• [Task item]: Translate this sentence from the passage below about a spring mountain hike into Spanish: "The calves romped with joy like children let out of school for the holidays."

• [Document passage]:
━━━━━━━━
After a arduous, cold, grey winter spring finally arrived in the mountains,
but it took its own sweet time getting here!
During our favorite mountain hike, the local farmer passed us on the dirt lane; he stopped and opened the back gate of his livestock truck. Then we watched spellbound, as a herd of cows raced across the verdant field in a moment of serendipity.
Have you ever seen cows run?
The herd acted as if they’d arrived at summer camp. The calves romped with joy like children let out of school for the holidays.
Rich grass, clean air, wide open spaces!
The desalpes, the famous folkloric parade of cows coming down the mountain in autumn is a well known Swiss celebration; however, few people witness the inalpes when cows come up to the Jura’s green pastures for the summer season of fine grazing.
As we hiked, we could see across to the far side of lake where the grey veil of winter lifted, revealing the majestic Alps etched against a heartbreaking sapphire sky. The mountains, in different shades of slate, appeared to bow down to Mont Blanc, the queen bejeweled in her sparkling white crown.
Daffodils waltzed in the wind, leaf buds popped open, buttercups shot up, forsythia burst into golden flame and dogwoods danced in their lacy, white petticoats. In valley below us, the lemon yellow rape seed contrasted with green wheat fields. Grape vines like gnarled, old arthritic hands reached toward the light. Pink and white blossoms exploded on the apple and cherry trees.
Under a splash of spring sunshine, blessings unfolded around me. Balancing with sticks, stumbling for footing, knees grinding like bad transmission, I was grateful to still be upright and walking. In my heart, I was dancing.
Ever suffered from anxiety when stuck in a plane circling above the airport unable to land at your final destination?
For the past two years, we’ve hovered in a holding pattern above our home-to-be, held hostage in our “virtual” plane.
Endless delays, countless lies, and pointless meetings have gone nowhere. So we wait and wonder, growing ever more alarmed about what could go wrong next.
If you remember our situation, we unwittingly became trapped in a quagmire. We signed a contract with a reputable Swiss Company, but the promoter then subcontracted to another smaller one. As a result, no one is fully in charge.
Doom foreshadowed our endeavor from the get go. Three triplex homes were to be built on the side of a mountain. Ours was the first home scheduled to be finished.
━━━━━━━━
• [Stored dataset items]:
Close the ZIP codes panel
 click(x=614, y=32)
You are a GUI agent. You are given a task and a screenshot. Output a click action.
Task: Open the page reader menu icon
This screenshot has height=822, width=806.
━━━━━━━━
• [Response for this exercise]: Los terneros retozaban de alegría como niños que salen de la escuela para las vacaciones.